Dessa forma, o que se pode propor é a castração química como opção do condenado, ou seja, o tratamento seria voluntário e o preso que a ele se submetesse teria uma redução de pena. Tal proposta não iria de encontro com os direitos constitucionais do condenado e ainda amenizaria a prática de crimes sexuais. Ademais, a castração química realizada de forma voluntária, poderia influenciar diretamente na ressocialização do indivíduo, pois esta depende principalmente da vontade deste cominada com um constante acompanhamento psicológico.

A alternativa que respeitaria os direitos constitucionais do condenado e colaboraria com a diminuição dos crimes sexuais seria transformar a castração química em um direito.

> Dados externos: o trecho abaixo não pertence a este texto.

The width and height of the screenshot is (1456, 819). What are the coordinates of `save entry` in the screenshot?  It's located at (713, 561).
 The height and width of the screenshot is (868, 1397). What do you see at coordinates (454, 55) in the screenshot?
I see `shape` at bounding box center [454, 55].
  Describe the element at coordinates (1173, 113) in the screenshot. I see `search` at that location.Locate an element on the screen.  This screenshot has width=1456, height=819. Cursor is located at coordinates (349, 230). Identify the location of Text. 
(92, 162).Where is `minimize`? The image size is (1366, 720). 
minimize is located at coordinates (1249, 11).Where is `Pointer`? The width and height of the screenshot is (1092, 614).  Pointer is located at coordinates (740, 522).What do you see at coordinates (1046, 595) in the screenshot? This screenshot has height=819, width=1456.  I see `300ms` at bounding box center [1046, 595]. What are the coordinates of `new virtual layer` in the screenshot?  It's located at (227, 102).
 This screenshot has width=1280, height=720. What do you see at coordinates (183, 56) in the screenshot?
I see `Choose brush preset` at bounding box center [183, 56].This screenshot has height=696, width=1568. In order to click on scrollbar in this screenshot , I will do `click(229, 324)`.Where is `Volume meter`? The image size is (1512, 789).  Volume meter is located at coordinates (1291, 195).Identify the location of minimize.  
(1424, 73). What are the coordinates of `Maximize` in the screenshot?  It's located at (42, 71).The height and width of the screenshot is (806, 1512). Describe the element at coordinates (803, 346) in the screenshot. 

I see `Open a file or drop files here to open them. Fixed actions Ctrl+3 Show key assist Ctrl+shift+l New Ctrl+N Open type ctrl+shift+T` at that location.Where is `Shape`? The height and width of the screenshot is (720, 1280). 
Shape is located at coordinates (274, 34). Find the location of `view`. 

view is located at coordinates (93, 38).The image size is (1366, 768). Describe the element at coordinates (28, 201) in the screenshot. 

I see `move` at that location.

Assim, aquele que se dispusesse a realizar o tratamento seria beneficiado com uma redução da pena que poderia variar entre um e dois terços, em analogia ao benefício da delação premiada, prevista na Lei 8.072/90. A lógica é simples: parte da pena de prisão tornar-se-ia desnecessária, pois a função ressocializadora estaria sendo atingida também por meio da castração química. O condenado teria a opção de cumprir a pena nos termos da lei atual ou de submeter-se ao tratamento durante todo o período em que ele não estivesse encarcerado. Obviamente, esse tratamento somente poderia ser feito após laudo médico que comprovasse sua necessidade e com o pertinente apoio psicológico (AGUIAR, 2007, p.01).

Assim, a melhor solução que se apresenta é a aceitação do projeto de lei que prevê a submissão voluntária do condenado a castração química. A aplicação desta pode ser benéfica aos interesses do condenado e da sociedade, porém para se saber precisa testá-la e, antes de tudo, modificar o projeto para que o mesmo se torne constitucional.

O que não se pode esquecer, contudo, é que esta alternativa "não é a solução ideal, já que, ao fim do prazo previsto para a condenação, o criminoso não seria mais submetido ao tratamento, exceto se o requeresse expressamente" (BUENO, 2009, p. 01), entretanto, é a solução constitucionalmente mais viável. Ademais, não se pode ter em mente que a castração química é a solução para o combate total dos crimes sexuais. É, pois, uma tentativa de diminuição da prática desses crimes, visando uma possível ressocialização do criminoso sexual; é uma tentativa frente à apenas pena privativa de liberdade que não cumpre com sua função social e que só aumenta a crise do sistema penal brasileiro.


Considerações finais

Sabe-se que a castração química ainda é um assunto pouco difundido no Brasil, seja pela sua não previsão legal ou pela não aplicação do método em proporções visíveis à sociedade. Porém, é de notório conhecimento o arcabouço jurídico brasileiro atual voltado, principalmente, à defesa dos direitos fundamentais do ser humano e da pacificação social. Aceitar a pena de castração, como proposta pelo Projeto de Lei 552/07, seria um retrocesso aos tempos da Idade Média, "derrubando" a conquista dos direitos trazidos pela nossa Constituição Federal em 88 e que atualmente fundamentam todo o restante do ordenamento jurídico brasileiro.

O Direito precisa, de fato, procurar e implantar soluções para o combate da criminalização do país desde que as mesmas não sejam inconstitucionais. A idéia da aplicação da castração química aos criminosos sexuais é, sem dúvidas, pertinente, mas não nos moldes propostos pelo referido projeto. Este deve ser reformulado, devendo ser excluída a previsão da castração química como pena, bem como acrescidos vários quesitos silenciados pelo projeto, principalmente, aqueles referentes ao mecanismo de tratamento que será adotado e, podendo ser a mulher autora dos crimes, se ela também poderá se submeter ao tratamento hormonal.

Defende-se a castração química como tratamento voluntário colocado a disposição do condenado, no entanto, é imprescindível que programas voltados ao da prevenção da delinqüência sejam adotados no Brasil e, sobretudo, contra os criminosos sexuais. É necessário, ainda, que haja educação sexual nas escolas e nas famílias, ensinando os menores a se protegerem. Sem o conjunto de tais medidas, a possível reformulação e aprovação do projeto de lei, introduzindo a castração química como opção dos criminosos sexuais, será mais uma norma sem eficácia na nossa legislação.